We Set the Dark on Fire (We Set the Dark on Fire, #1)(8)



Feeling peaceful and full after eating her last school meal—pork swimming in garlicky tomatillo sauce, perfectly spiced red rice that stained your fingers oily red, and a small tower of those incredible tortillas—Dani wove her way through the visiting families and back to the dormitory. It was time to prepare for the most important night of her life.

But before she could make it across the east courtyard, a whispering knot of Segundas sashayed into her path. Dani prayed silently to the god of hurry that she’d escape their notice. Unfortunately, he wasn’t on her side today.

“I think you’ve got some . . . is that oil, on your cheek? I don’t know how they eat where you’re from, but at this altitude we try to use a little decorum.”

The cold, ringing voice could only belong to one person, and Dani steeled herself before stopping to face her.

Carmen Santos towered over the girls simpering beside her, dressed in swirling turquoise silk that set off her golden-brown skin. Her curls were so black they glinted in the late afternoon sun like the dark metal of a loaded pistol.

By comparison, Dani felt weak as a reed in the wind, her black dress hanging from narrow hips and negligible curves. Her child’s cheeks. The close-cropped waves of her unruly hair. The skin that cooled olive where Carmen’s glowed like the setting sun.

Primeras were not vain, Dani reminded herself. Their value came from deeper wells than physical beauty. “I’ll take that under advisement,” she said, anger rattling the bars of her restraint, though her face showed nothing. “Enjoy your afternoon.”

“Guess they don’t teach you to stand up for yourself out there, either,” Carmen said. “Just goes to show, you can take the girl out of the salt, but you can’t take the salt out of the girl.”

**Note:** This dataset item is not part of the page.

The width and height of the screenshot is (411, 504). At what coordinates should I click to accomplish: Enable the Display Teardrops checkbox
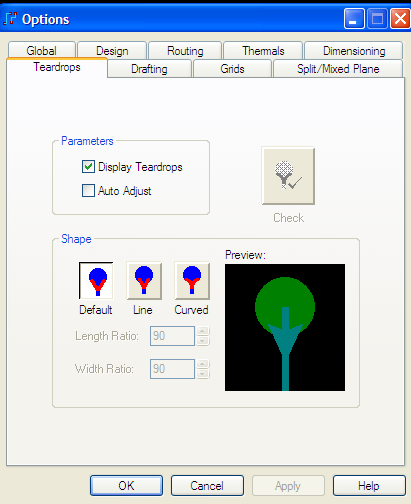pos(88,166)
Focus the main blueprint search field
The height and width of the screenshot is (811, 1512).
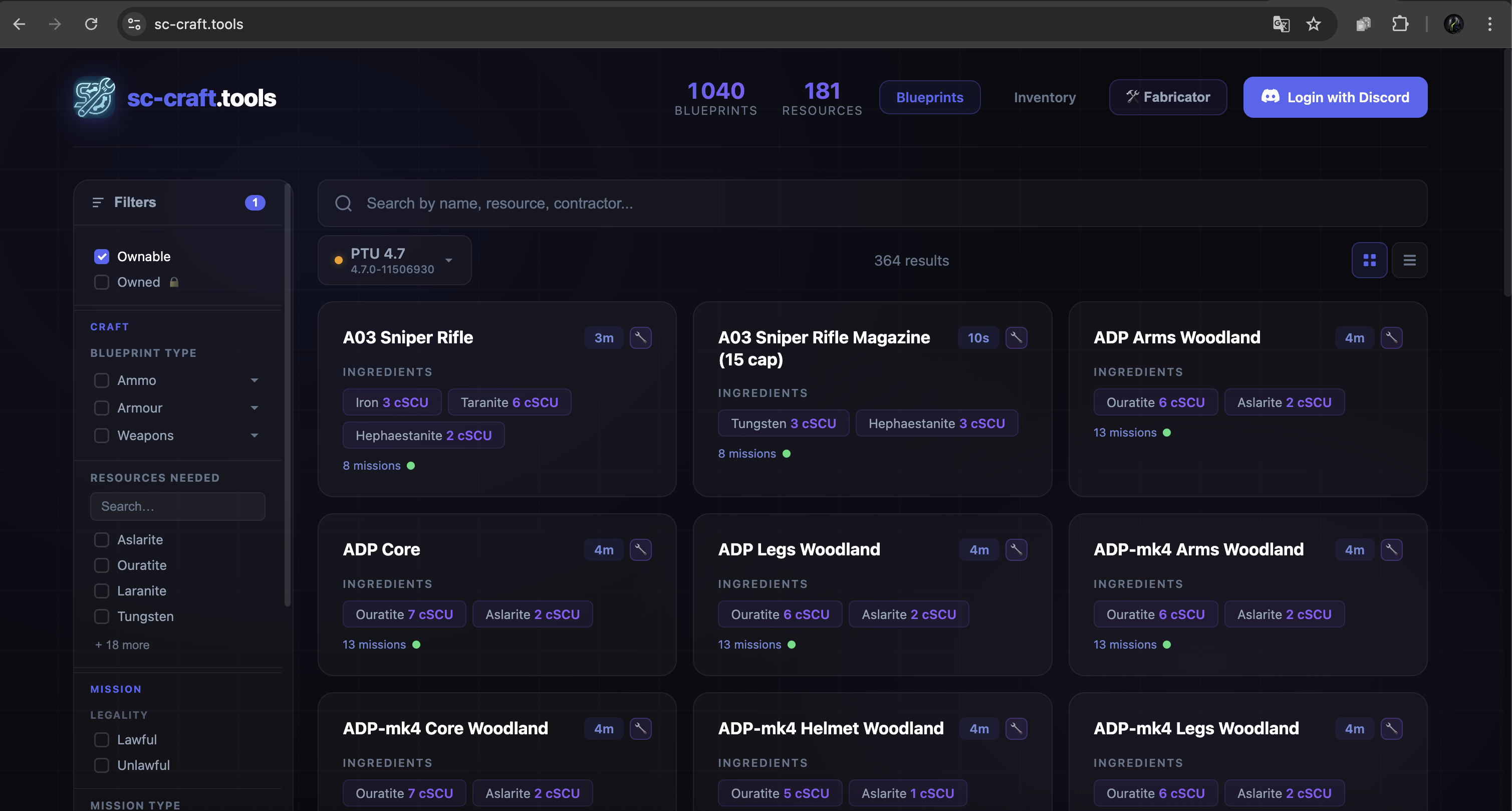click(872, 203)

The anger was rattling harder now, and Dani stopped, standing perfectly still as she weighed her options and the other girls smirked and giggled among themselves. Maybe it was the finality of it all that made her pause. She’d been tolerating Carmen’s unsubtle digs since they’d met on the shuttle from the capital, five long years ago. It was the first and only time Dani—alone and scared, miles from home—had confided in anyone about her modest upbringing.

Twelve-year-old Carmen had been no less beautiful, but her wide eyes had been friendly then, and Dani had trusted her against her father’s advice. How could a girl with a pretty face and an easy smile ever betray her?

She found out all too quickly, when Carmen settled in with the girls of her own station, and the fragile friendship they’d built up over the miles became collateral damage.

“Hey, Carmen,” Dani said at last, letting just a hint of her true feelings through. Just this once. Carmen turned, hand on hip, and waited. “You might be right about the salt, but I guess growing up in silk and silver doesn’t guarantee class. Thanks for the lesson.”

When Carmen’s eyes flashed, Dani knew she’d hit her mark. “Listen to me, you border brat. You wouldn’t know class if it barreled through that village of yours and flattened your family hovel.”

“Maybe not,” Dani said. “But I know desperation better than most, and you reek of it.”

Carmen gestured once, sharply, and the other jewels fled the crown, leaving the two of them alone. “I’d work on that temper of yours, Primera,” she said, her voice lower now. Almost dangerous. “Not that you’d know, but well-bred men like their women to have a little charm.”

Dani took a deep breath, praying to the god of voice that she could hold hers steady. “That’s one of the perks of having actual value,” she said. “You don’t have to rely on frivolous things like charm.”

Carmen laughed, and Dani carried the mocking sound all the way back to her room, where she used slow, controlled movements to open and close her drawers, putting on her Primera-issued graduation dress with an exaggerated precision that masked her frustration.

There was something about Carmen that got under Dani’s skin. Partially, it was anger at her twelve-year-old self for acting on instinct rather than logic, but that wasn’t all of it. It was the way people treated Carmen, too. Doted on her. Acted like she was so special because she was rich and beautiful and everything came easily.

It had been a hard adjustment, coming here from a house with a dirt floor, but Dani had made it. She’d grown used to the way the other girls acted, like they expected the world on a silver platter and they weren’t planning on being disappointed.

But in Carmen, that entitlement was magnified somehow. She was the face of everything Dani would never have, would never be, and she hated her for it. For the way her world was unfolding like a flower, while Dani was just trying to make way.

“The graduation ceremony will begin in one hour!” came the resident’s voice from the hallway, calling them to order for the last time. “Please finish your preparations and make your way to the oratory.”

Dani did her best to shove thoughts of Carmen into the little box where she kept off-limits things. Fears. Irritations. Longings. Regrets. It was one of the earliest lessons of a Primera’s training—learning to wall off the feelings that could interfere with your restraint. By the time Dani walked out of the dormitory doors, she was smooth and gleaming like lacquered wood.

It was time to be the flawless girl this institution had invested so much in. Time to earn the notas that would keep her parents fed and clothed for years, patch their roof, and buy her father new work boots with solid soles.